Adul Seidi

Personal information
- Full name: Gilberto Adul Seidi
- Date of birth: 20 November 1992 (age 32)
- Place of birth: Bissau, Guinea-Bissau
- Height: 1.84 m (6 ft 0 in)
- Position(s): Forward

Team information
- Current team: São João de Ver

Senior career*
- Years: Team / Apps / (Gls)
- 2010–2011: Lusitano
- 2011–2012: Alcobendas Sport
- 2012–2013: Serzedelo / 21 / (13)
- 2013–2014: Fafe / 18 / (3)
- 2014–2015: Vianense / 22 / (13)
- 2015: União de Leiria / 14 / (7)
- 2015: ASIL Lysi / 9 / (1)
- 2015–2016: Gondomar / 13 / (5)
- 2016–2017: Benfica e Castelo Branco / 15 / (15)
- 2017–2018: Marítimo B / 7 / (2)
- 2017–2018: Marítimo / 0 / (0)
- 2017–2018: → Sporting Covilhã (loan) / 29 / (3)
- 2018: Créteil / 1 / (0)
- 2018: Créteil / 6 / (0)
- 2019: União da Madeira / 5 / (0)
- 2019: Sintrense / 7 / (1)
- 2019–2020: Fabril Barreiro / 13 / (6)
- 2020–2021: Marinhense / 20 / (9)
- 2021–: São João de Ver / 2 / (0)

International career^{‡}
- 2014: Guinea-Bissau / 2 / (0)

= Adul Seidi =

Guinea-Bissauan footballer (born 1992)

Gilberto Adul Seidi (born 20 November 1992) is a Guinea-Bissauan professional footballer who plays for Fabril Barreiro, as a centre forward. In 2014, he made two appearances for the Guinea-Bissau national team.

==Club career==
Born in Bissau, Seidi spent his early career with Lusitano, Alcobendas Sport, Serzedelo, Fafe, Vianense, União de Leiria, ASIL Lysi, Gondomar and Benfica e Castelo Branco.

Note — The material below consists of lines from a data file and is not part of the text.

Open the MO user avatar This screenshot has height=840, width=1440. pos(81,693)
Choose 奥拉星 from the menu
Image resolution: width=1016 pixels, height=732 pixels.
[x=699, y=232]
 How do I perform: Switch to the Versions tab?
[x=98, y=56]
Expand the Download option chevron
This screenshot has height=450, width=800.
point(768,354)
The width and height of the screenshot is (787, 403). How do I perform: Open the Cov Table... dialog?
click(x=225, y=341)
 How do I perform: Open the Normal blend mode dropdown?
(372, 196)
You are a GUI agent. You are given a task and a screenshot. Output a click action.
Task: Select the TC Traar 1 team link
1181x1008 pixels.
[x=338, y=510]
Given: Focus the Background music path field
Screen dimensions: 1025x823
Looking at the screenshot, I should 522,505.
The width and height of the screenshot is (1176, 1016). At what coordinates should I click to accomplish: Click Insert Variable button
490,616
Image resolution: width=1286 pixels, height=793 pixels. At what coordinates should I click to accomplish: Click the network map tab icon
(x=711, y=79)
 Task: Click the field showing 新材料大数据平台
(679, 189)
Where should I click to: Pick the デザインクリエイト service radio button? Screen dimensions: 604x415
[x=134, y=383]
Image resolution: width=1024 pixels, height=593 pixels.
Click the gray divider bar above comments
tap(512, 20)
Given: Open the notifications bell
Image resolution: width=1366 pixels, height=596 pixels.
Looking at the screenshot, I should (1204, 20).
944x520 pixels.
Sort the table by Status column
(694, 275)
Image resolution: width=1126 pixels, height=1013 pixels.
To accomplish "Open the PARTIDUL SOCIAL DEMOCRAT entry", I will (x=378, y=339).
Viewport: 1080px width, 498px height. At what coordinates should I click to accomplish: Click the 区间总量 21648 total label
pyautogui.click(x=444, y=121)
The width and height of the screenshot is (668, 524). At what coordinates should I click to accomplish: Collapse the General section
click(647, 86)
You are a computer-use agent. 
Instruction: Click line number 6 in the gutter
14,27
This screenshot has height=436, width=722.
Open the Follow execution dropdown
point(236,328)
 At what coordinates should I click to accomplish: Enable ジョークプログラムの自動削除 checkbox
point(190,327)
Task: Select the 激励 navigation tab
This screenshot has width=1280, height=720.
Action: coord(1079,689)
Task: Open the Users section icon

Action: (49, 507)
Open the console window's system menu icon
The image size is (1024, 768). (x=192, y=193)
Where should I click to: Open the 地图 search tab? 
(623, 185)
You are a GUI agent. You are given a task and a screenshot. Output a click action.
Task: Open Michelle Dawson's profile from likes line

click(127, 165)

On 11 January 2017, Seidi signed for Marítimo until July 2020. He played for their B team, and also spent time on loan at Sporting Covilhã.

In August 2018, he joined Créteil. In January 2019 he moved to União da Madeira for 6 months.

==International career==
He made his senior international debut for Guinea-Bissau in 2014.